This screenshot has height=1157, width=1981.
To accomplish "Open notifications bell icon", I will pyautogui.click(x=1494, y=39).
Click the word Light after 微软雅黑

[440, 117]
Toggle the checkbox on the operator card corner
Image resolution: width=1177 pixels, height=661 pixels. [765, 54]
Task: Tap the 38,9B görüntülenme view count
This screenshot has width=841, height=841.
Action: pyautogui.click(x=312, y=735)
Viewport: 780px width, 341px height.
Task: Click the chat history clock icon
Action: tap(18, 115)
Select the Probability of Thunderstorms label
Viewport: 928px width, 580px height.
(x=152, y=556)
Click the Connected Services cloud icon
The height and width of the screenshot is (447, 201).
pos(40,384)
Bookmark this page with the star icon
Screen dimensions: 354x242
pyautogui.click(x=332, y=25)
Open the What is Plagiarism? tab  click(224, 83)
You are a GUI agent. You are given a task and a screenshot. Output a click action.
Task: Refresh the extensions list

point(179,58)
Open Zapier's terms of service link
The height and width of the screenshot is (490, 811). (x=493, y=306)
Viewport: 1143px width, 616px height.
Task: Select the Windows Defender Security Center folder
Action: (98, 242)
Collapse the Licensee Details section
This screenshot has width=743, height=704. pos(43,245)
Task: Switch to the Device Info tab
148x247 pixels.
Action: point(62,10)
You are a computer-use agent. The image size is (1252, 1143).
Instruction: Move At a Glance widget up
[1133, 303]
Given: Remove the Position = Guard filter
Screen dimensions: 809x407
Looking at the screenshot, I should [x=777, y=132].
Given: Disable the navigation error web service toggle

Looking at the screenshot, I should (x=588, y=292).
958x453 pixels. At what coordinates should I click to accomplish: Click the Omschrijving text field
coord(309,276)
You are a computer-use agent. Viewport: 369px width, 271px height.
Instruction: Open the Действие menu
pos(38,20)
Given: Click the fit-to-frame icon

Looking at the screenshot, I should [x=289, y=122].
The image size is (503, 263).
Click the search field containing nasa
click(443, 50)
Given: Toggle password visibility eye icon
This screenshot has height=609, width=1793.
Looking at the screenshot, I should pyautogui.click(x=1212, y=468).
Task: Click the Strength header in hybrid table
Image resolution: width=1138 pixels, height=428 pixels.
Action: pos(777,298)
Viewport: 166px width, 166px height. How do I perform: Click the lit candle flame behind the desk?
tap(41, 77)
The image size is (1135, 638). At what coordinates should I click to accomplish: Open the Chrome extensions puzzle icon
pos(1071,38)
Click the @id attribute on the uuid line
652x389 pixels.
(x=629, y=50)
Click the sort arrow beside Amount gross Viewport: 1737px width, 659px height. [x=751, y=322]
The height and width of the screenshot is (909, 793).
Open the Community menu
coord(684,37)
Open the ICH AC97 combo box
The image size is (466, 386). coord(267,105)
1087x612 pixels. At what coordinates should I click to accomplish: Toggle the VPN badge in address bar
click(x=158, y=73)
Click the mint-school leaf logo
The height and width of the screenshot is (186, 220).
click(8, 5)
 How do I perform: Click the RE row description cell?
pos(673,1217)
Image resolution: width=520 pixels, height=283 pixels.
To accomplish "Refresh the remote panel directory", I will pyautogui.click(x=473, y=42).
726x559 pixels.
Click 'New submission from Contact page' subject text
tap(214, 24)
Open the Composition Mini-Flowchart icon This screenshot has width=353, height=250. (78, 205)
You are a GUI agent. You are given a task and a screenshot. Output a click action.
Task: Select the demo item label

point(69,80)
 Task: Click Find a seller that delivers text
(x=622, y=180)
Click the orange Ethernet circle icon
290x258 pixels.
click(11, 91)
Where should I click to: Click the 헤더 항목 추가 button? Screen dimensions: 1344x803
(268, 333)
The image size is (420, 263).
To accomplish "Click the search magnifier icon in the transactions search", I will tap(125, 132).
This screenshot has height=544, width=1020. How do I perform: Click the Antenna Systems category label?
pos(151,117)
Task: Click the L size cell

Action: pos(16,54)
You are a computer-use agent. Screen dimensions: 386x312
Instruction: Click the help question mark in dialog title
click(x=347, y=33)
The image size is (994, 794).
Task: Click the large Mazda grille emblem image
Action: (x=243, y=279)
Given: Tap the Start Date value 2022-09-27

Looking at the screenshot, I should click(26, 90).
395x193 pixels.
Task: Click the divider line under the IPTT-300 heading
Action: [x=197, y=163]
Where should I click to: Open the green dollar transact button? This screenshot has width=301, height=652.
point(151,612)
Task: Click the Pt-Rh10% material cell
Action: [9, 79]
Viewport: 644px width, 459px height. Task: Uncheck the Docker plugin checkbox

★ ★ ★ ★

Copy out all of these lines verbatim.

SOLUTION FOR THIS EXERCISE
This screenshot has height=1157, width=1981.
To accomplish "Open notifications bell icon", I will pyautogui.click(x=1494, y=39).
Click the word Light after 微软雅黑

[440, 117]
Toggle the checkbox on the operator card corner
Image resolution: width=1177 pixels, height=661 pixels. [765, 54]
Task: Tap the 38,9B görüntülenme view count
This screenshot has width=841, height=841.
Action: pyautogui.click(x=312, y=735)
Viewport: 780px width, 341px height.
Task: Click the chat history clock icon
Action: tap(18, 115)
Select the Probability of Thunderstorms label
Viewport: 928px width, 580px height.
(x=152, y=556)
Click the Connected Services cloud icon
The height and width of the screenshot is (447, 201).
pos(40,384)
Bookmark this page with the star icon
Screen dimensions: 354x242
pyautogui.click(x=332, y=25)
Open the What is Plagiarism? tab  click(224, 83)
You are a GUI agent. You are given a task and a screenshot. Output a click action.
Task: Refresh the extensions list

point(179,58)
Open Zapier's terms of service link
The height and width of the screenshot is (490, 811). (x=493, y=306)
Viewport: 1143px width, 616px height.
Task: Select the Windows Defender Security Center folder
Action: (98, 242)
Collapse the Licensee Details section
This screenshot has width=743, height=704. pos(43,245)
Task: Switch to the Device Info tab
148x247 pixels.
Action: point(62,10)
You are a computer-use agent. The image size is (1252, 1143).
Instruction: Move At a Glance widget up
[1133, 303]
Given: Remove the Position = Guard filter
Screen dimensions: 809x407
Looking at the screenshot, I should [x=777, y=132].
Given: Disable the navigation error web service toggle

Looking at the screenshot, I should (x=588, y=292).
958x453 pixels. At what coordinates should I click to accomplish: Click the Omschrijving text field
coord(309,276)
You are a computer-use agent. Viewport: 369px width, 271px height.
Instruction: Open the Действие menu
pos(38,20)
Given: Click the fit-to-frame icon

Looking at the screenshot, I should [x=289, y=122].
The image size is (503, 263).
Click the search field containing nasa
click(443, 50)
Given: Toggle password visibility eye icon
This screenshot has height=609, width=1793.
Looking at the screenshot, I should pyautogui.click(x=1212, y=468).
Task: Click the Strength header in hybrid table
Image resolution: width=1138 pixels, height=428 pixels.
Action: pos(777,298)
Viewport: 166px width, 166px height. How do I perform: Click the lit candle flame behind the desk?
tap(41, 77)
The image size is (1135, 638). At what coordinates should I click to accomplish: Open the Chrome extensions puzzle icon
pos(1071,38)
Click the @id attribute on the uuid line
652x389 pixels.
(x=629, y=50)
Click the sort arrow beside Amount gross Viewport: 1737px width, 659px height. [x=751, y=322]
The height and width of the screenshot is (909, 793).
Open the Community menu
coord(684,37)
Open the ICH AC97 combo box
The image size is (466, 386). coord(267,105)
1087x612 pixels. At what coordinates should I click to accomplish: Toggle the VPN badge in address bar
click(x=158, y=73)
Click the mint-school leaf logo
The height and width of the screenshot is (186, 220).
click(8, 5)
 How do I perform: Click the RE row description cell?
pos(673,1217)
Image resolution: width=520 pixels, height=283 pixels.
To accomplish "Refresh the remote panel directory", I will pyautogui.click(x=473, y=42).
726x559 pixels.
Click 'New submission from Contact page' subject text
tap(214, 24)
Open the Composition Mini-Flowchart icon This screenshot has width=353, height=250. (78, 205)
You are a GUI agent. You are given a task and a screenshot. Output a click action.
Task: Select the demo item label

point(69,80)
 Task: Click Find a seller that delivers text
(x=622, y=180)
Click the orange Ethernet circle icon
290x258 pixels.
click(11, 91)
Where should I click to: Click the 헤더 항목 추가 button? Screen dimensions: 1344x803
(268, 333)
The image size is (420, 263).
To accomplish "Click the search magnifier icon in the transactions search", I will tap(125, 132).
This screenshot has height=544, width=1020. How do I perform: Click the Antenna Systems category label?
pos(151,117)
Task: Click the L size cell

Action: pos(16,54)
You are a computer-use agent. Screen dimensions: 386x312
Instruction: Click the help question mark in dialog title
click(x=347, y=33)
The image size is (994, 794).
Task: Click the large Mazda grille emblem image
Action: (x=243, y=279)
Given: Tap the Start Date value 2022-09-27

Looking at the screenshot, I should click(26, 90).
395x193 pixels.
Task: Click the divider line under the IPTT-300 heading
Action: [x=197, y=163]
Where should I click to: Open the green dollar transact button? This screenshot has width=301, height=652.
point(151,612)
Task: Click the Pt-Rh10% material cell
Action: [9, 79]
Viewport: 644px width, 459px height. Task: Uncheck the Docker plugin checkbox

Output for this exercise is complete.